Arrange every line of the items in the data listing below as a JSON list of strings, one string per line, with blank lines left out. Leave the pictures out of the answer.
*** Record set
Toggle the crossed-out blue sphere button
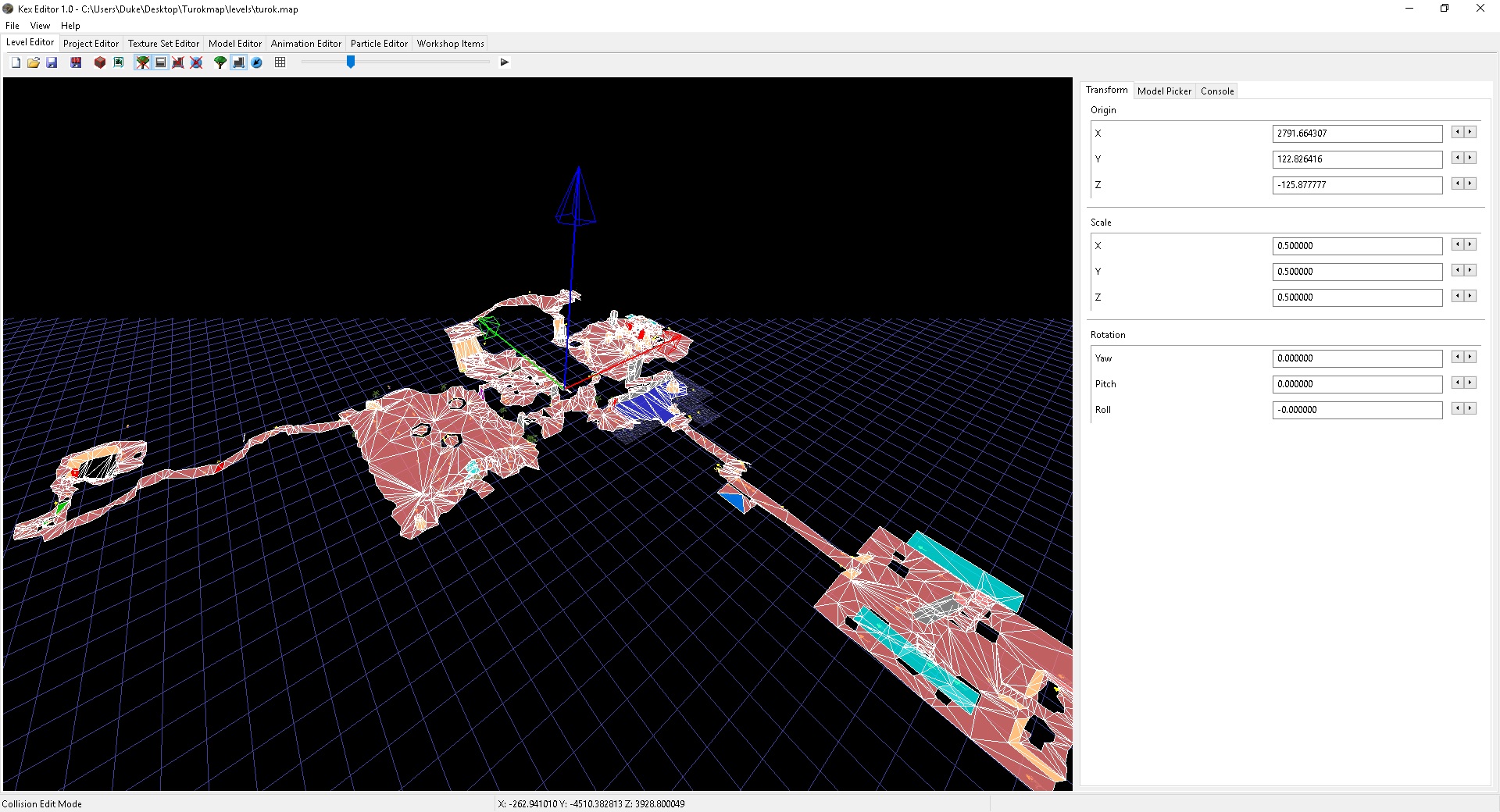The height and width of the screenshot is (812, 1500). (x=196, y=62)
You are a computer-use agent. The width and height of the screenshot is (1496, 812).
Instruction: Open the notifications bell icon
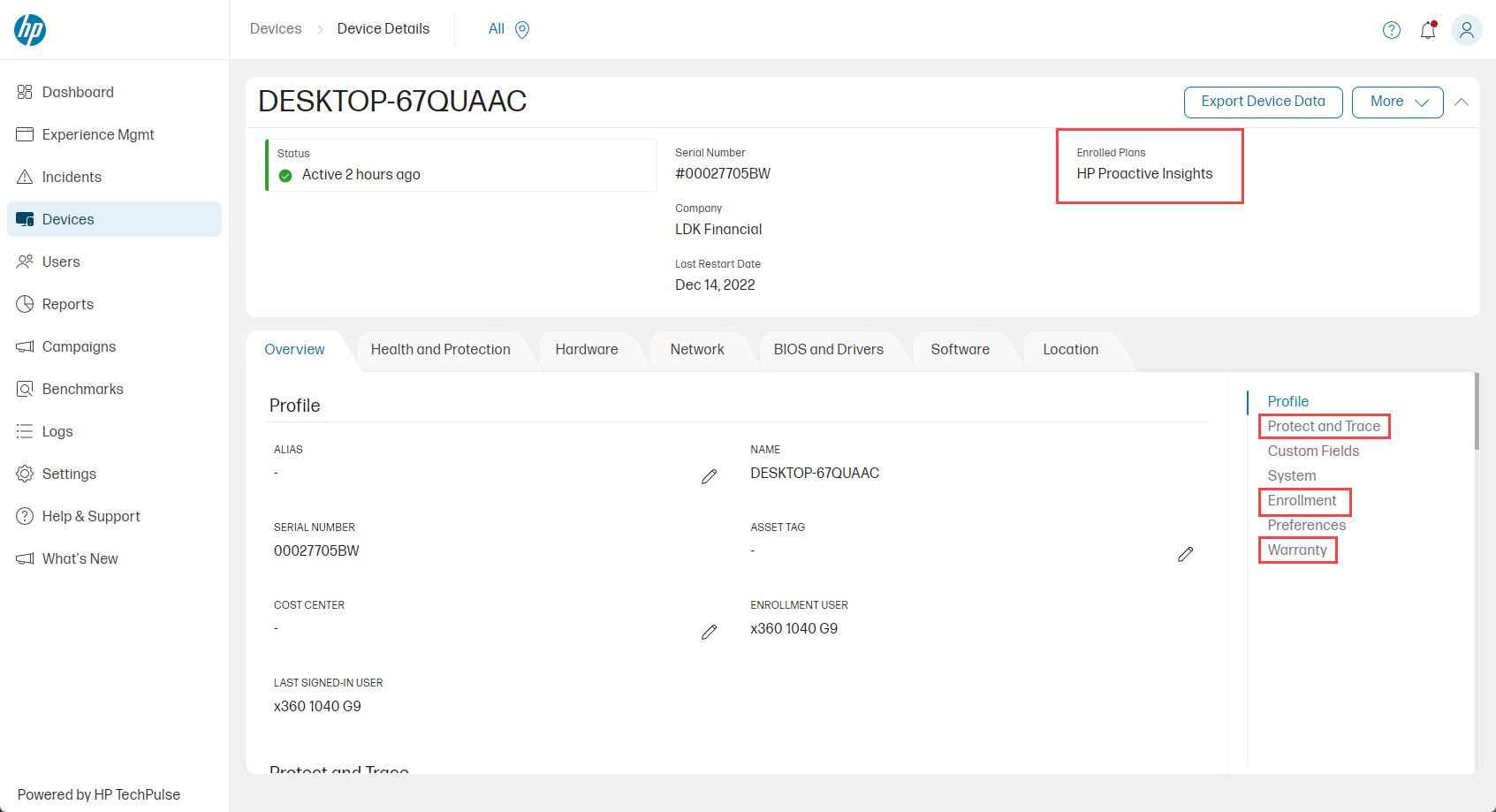click(1428, 30)
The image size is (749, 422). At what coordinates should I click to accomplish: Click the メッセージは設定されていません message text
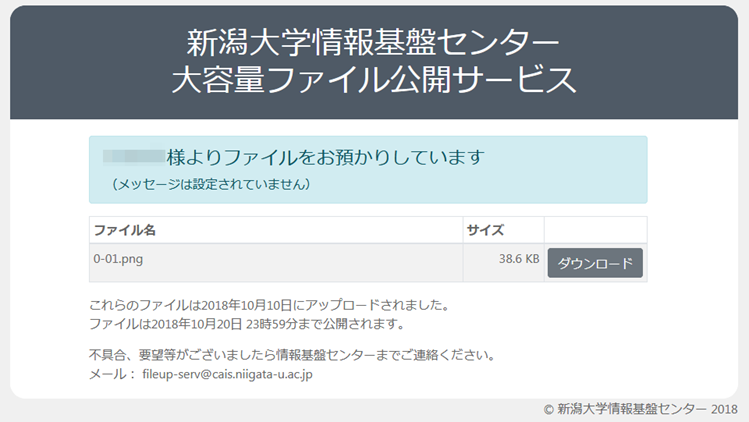[x=210, y=184]
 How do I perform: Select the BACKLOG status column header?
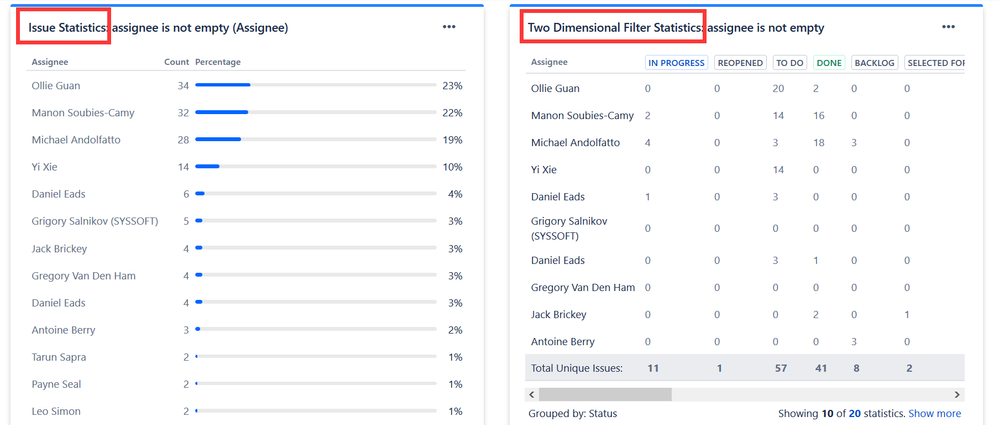(873, 62)
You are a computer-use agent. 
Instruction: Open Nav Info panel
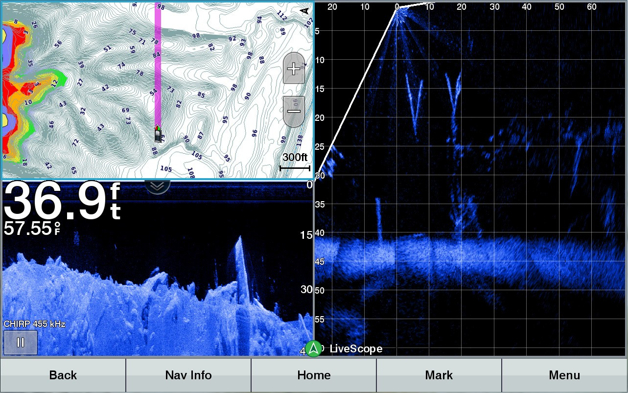[188, 375]
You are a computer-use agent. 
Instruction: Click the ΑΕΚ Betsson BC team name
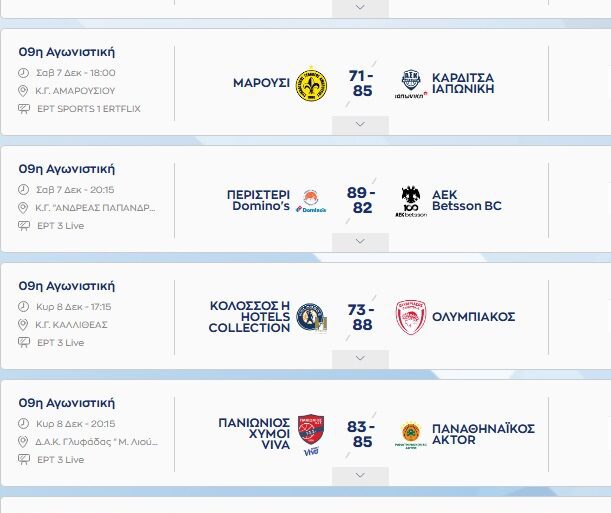pos(467,201)
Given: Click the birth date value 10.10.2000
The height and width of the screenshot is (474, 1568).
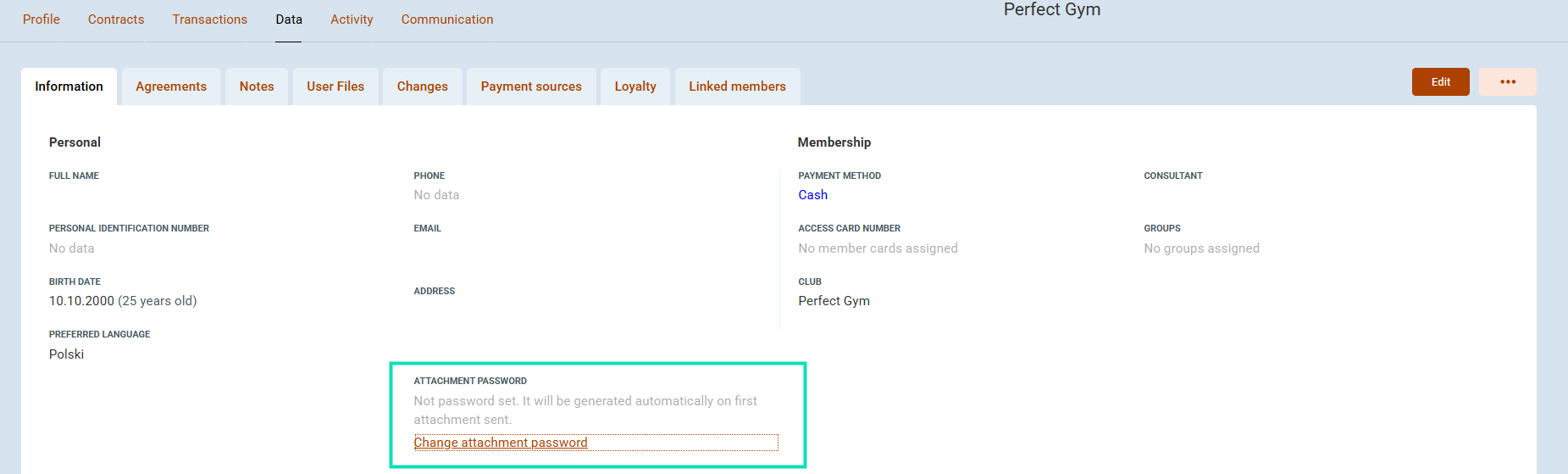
******
§ **Problem solution**
[
  "Toggle the crossed-out blue sphere button",
  "The height and width of the screenshot is (812, 1500). (x=196, y=62)",
  "You are a computer-use agent. The width and height of the screenshot is (1496, 812).",
  "Instruction: Open the notifications bell icon",
  "click(1428, 30)",
  "The image size is (749, 422). At what coordinates should I click to accomplish: Click the メッセージは設定されていません message text",
  "[x=210, y=184]",
  " How do I perform: Select the BACKLOG status column header?",
  "(873, 62)",
  "You are a computer-use agent. ",
  "Instruction: Open Nav Info panel",
  "[188, 375]",
  "You are a computer-use agent. ",
  "Instruction: Click the ΑΕΚ Betsson BC team name",
  "pos(467,201)",
  "Given: Click the birth date value 10.10.2000",
  "The height and width of the screenshot is (474, 1568)."
]